Older versions may not receive security updates. Please reproduce findings against the current default branch or latest available release whenever possible.
Do not report suspected vulnerabilities through a public GitHub issue, discussion, or pull request.
Use GitHub's private vulnerability reporting feature where available.
If private reporting is unavailable, contact the maintainer directly:
Enrico Wilhelm
Email: enrico.wilhelm@wilhelmgroup.org
Please include:
- the affected version or commit
- the affected component, route, or endpoint
- a technical description of the issue
- the potential security impact
- reproduction steps or a minimal proof of concept
- relevant logs or screenshots with secrets removed
- a suggested mitigation, if known
Do not include passwords, API keys, personal data, or information belonging to third parties.
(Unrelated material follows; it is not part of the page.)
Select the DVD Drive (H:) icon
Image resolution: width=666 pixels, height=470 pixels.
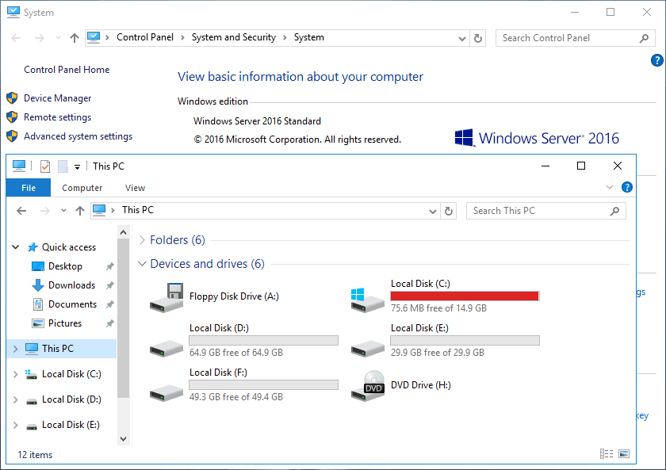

Reports are especially welcome for findings involving:
- authentication and session handling
- authorization and role enforcement
- tenant isolation
- evidence integrity and file handling
- API access controls
- incident and audit-trail integrity
- SBOM, CSAF, VEX, and CVE import or parsing
- secret or credential exposure
- dependency and software supply-chain risks
- denial-of-service conditions
- insecure default configurations
The maintainer aims to:
- acknowledge a report within seven days
- assess severity, scope, and reproducibility
- coordinate remediation and responsible disclosure
- publish a fix or mitigation when available
- credit the reporter unless anonymity is requested
Response times may vary because ISCY is currently maintained primarily by one maintainer.
Please act in good faith and:
- test only systems and data you are authorized to access
- avoid privacy violations, data destruction, or service disruption
- access only the minimum data required to demonstrate the issue
- allow reasonable time for remediation before public disclosure
Thank you for helping improve the security of ISCY.